### SUPPLIED MATERIAL

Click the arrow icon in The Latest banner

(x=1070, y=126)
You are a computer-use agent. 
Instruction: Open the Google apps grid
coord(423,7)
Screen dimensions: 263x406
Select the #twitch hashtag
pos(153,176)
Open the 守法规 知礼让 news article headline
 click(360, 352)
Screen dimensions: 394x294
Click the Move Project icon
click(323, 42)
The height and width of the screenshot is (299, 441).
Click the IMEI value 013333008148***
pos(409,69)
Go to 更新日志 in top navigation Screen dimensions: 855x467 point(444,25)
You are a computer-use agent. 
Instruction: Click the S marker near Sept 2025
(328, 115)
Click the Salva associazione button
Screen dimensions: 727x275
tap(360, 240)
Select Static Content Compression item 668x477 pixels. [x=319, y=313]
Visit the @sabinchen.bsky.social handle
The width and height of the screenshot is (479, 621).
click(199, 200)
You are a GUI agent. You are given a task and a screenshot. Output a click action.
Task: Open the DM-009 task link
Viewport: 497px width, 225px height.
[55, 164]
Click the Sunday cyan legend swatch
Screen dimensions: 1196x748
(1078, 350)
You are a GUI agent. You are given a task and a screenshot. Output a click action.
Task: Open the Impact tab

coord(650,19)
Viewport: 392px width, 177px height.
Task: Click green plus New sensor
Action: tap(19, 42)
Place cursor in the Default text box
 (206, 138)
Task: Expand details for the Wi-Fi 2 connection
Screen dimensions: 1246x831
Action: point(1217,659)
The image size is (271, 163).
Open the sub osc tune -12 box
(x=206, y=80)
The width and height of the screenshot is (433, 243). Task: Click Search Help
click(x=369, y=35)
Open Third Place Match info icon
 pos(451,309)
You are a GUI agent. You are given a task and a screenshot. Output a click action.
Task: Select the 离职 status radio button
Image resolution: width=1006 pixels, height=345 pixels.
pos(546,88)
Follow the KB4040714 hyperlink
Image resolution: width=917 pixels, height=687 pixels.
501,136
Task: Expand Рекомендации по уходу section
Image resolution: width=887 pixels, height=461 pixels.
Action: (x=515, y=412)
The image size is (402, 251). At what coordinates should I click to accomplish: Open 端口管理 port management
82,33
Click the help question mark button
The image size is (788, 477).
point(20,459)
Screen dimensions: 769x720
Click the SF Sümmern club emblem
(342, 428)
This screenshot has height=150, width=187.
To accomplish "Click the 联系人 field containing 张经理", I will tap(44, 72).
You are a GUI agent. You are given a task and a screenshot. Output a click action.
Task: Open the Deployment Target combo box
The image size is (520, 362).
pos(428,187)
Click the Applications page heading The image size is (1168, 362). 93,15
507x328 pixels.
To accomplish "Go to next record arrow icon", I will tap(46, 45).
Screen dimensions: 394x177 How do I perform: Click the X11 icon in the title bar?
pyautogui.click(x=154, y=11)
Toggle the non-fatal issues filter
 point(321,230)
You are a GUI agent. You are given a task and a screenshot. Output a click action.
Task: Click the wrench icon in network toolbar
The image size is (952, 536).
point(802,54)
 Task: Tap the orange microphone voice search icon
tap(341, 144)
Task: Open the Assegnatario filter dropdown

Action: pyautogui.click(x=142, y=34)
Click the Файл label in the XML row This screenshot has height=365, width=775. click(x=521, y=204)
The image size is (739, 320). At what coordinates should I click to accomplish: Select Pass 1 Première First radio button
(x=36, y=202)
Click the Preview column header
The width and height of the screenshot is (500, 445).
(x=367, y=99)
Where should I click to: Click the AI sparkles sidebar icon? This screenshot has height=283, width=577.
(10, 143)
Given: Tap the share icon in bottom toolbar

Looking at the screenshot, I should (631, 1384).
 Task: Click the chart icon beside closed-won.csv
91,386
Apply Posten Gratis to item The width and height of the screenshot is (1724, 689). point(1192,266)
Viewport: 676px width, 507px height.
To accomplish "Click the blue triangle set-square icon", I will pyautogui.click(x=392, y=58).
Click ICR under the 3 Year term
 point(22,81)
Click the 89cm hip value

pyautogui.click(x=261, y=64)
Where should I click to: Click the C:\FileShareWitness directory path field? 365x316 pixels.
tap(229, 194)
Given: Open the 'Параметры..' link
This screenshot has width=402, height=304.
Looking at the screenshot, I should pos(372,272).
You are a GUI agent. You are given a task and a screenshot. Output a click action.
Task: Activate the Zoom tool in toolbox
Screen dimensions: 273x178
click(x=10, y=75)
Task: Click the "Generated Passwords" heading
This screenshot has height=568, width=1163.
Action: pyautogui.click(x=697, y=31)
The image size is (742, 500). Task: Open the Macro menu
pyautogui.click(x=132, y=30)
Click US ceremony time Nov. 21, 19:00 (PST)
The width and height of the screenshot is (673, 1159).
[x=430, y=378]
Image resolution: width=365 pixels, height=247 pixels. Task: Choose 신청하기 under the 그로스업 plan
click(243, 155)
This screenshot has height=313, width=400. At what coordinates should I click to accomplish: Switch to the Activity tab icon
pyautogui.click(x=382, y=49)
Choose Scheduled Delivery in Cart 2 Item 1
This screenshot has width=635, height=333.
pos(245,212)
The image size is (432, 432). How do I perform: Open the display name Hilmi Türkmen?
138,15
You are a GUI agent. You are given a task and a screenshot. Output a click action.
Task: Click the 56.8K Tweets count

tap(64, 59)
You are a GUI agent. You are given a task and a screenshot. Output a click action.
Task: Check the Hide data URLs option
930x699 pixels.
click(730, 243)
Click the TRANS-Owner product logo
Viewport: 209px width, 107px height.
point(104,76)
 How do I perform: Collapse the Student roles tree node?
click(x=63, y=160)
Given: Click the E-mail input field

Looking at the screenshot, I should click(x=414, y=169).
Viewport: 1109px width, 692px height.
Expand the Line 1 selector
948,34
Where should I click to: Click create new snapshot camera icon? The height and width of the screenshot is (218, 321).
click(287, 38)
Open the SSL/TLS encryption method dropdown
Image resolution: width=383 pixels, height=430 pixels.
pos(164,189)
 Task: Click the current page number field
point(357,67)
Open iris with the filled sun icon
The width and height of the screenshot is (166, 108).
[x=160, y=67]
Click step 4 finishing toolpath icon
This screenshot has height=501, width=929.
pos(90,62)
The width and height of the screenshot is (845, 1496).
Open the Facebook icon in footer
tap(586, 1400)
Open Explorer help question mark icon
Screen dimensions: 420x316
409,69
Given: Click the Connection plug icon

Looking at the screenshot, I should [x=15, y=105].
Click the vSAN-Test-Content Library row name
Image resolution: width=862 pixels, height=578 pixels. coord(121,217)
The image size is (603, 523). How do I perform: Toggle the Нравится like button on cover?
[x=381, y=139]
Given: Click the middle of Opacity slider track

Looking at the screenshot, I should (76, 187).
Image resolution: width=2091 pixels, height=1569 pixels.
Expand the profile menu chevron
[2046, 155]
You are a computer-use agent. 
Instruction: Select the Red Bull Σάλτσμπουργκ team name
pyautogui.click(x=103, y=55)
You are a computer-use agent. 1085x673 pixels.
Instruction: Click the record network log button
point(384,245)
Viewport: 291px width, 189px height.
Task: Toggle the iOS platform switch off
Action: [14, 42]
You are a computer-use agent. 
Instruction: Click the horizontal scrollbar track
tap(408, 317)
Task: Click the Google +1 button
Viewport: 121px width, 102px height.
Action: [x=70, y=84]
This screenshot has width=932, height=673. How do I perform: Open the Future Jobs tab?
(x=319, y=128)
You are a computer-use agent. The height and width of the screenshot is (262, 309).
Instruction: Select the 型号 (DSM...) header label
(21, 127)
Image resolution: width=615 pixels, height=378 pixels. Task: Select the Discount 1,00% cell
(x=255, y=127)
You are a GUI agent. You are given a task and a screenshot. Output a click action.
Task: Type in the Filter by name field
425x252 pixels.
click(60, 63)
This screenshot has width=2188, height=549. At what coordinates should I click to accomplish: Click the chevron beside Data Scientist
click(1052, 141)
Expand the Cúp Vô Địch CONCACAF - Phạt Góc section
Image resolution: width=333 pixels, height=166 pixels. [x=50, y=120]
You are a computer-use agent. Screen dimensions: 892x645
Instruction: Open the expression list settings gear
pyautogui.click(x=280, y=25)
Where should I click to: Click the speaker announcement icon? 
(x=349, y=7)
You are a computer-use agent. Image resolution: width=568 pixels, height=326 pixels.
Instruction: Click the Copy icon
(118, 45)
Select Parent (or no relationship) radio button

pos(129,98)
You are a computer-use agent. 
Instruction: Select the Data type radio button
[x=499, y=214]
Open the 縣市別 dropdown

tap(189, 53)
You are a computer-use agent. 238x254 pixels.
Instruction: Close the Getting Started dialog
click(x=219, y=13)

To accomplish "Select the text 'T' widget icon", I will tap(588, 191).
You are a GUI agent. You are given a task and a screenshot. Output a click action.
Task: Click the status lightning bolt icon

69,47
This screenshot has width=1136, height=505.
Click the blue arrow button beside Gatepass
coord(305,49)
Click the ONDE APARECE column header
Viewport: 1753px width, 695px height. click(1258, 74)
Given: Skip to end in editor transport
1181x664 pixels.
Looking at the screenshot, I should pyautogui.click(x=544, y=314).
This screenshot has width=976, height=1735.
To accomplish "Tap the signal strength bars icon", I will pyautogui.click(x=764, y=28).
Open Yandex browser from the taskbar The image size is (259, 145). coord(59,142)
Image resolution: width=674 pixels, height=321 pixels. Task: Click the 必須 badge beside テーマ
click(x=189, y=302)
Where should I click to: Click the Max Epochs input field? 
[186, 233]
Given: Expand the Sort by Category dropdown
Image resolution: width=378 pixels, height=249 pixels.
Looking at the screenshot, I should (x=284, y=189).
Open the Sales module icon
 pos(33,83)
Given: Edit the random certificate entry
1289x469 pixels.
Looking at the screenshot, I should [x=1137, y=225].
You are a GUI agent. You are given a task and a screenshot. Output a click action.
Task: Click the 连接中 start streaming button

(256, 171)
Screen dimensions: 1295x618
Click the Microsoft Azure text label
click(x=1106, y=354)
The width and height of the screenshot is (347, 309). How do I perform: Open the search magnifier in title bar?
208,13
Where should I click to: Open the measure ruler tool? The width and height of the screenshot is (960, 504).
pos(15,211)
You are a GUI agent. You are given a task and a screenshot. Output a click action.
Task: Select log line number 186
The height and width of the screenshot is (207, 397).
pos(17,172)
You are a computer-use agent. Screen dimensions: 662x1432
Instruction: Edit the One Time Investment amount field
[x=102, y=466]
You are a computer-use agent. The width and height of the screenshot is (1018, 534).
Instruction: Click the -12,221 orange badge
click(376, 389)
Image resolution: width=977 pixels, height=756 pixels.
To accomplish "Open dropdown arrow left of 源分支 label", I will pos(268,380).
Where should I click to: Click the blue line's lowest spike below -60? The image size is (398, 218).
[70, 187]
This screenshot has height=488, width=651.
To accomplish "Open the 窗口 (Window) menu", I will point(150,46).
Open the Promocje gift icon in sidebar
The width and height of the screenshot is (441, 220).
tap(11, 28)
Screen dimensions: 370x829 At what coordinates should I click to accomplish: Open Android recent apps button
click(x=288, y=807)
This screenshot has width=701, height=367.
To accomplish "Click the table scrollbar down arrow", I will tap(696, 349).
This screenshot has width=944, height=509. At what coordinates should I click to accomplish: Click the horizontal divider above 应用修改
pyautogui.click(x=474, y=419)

######

INSTRUCTIONS FOR THE TASK: The lines needed are the ones from the first line of the entries through the line that contains "The image size is (271, 163).", given again without any change.

WRITTEN ANSWER:
Click the arrow icon in The Latest banner

(x=1070, y=126)
You are a computer-use agent. 
Instruction: Open the Google apps grid
coord(423,7)
Screen dimensions: 263x406
Select the #twitch hashtag
pos(153,176)
Open the 守法规 知礼让 news article headline
 click(360, 352)
Screen dimensions: 394x294
Click the Move Project icon
click(323, 42)
The height and width of the screenshot is (299, 441).
Click the IMEI value 013333008148***
pos(409,69)
Go to 更新日志 in top navigation Screen dimensions: 855x467 point(444,25)
You are a computer-use agent. 
Instruction: Click the S marker near Sept 2025
(328, 115)
Click the Salva associazione button
Screen dimensions: 727x275
tap(360, 240)
Select Static Content Compression item 668x477 pixels. [x=319, y=313]
Visit the @sabinchen.bsky.social handle
The width and height of the screenshot is (479, 621).
click(199, 200)
You are a GUI agent. You are given a task and a screenshot. Output a click action.
Task: Open the DM-009 task link
Viewport: 497px width, 225px height.
[55, 164]
Click the Sunday cyan legend swatch
Screen dimensions: 1196x748
(1078, 350)
You are a GUI agent. You are given a task and a screenshot. Output a click action.
Task: Open the Impact tab

coord(650,19)
Viewport: 392px width, 177px height.
Task: Click green plus New sensor
Action: tap(19, 42)
Place cursor in the Default text box
 (206, 138)
Task: Expand details for the Wi-Fi 2 connection
Screen dimensions: 1246x831
Action: point(1217,659)
The image size is (271, 163).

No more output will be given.